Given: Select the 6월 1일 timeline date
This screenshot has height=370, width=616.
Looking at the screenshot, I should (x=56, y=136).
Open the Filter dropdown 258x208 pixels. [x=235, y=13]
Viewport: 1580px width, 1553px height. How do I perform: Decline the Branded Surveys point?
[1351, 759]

§ Requirements
Rewrite the records above with "dropdown" swapped for "menu", keeping every other word unchanged.

§ Exercise output
Given: Select the 6월 1일 timeline date
This screenshot has height=370, width=616.
Looking at the screenshot, I should (x=56, y=136).
Open the Filter menu 258x208 pixels. [x=235, y=13]
Viewport: 1580px width, 1553px height. How do I perform: Decline the Branded Surveys point?
[1351, 759]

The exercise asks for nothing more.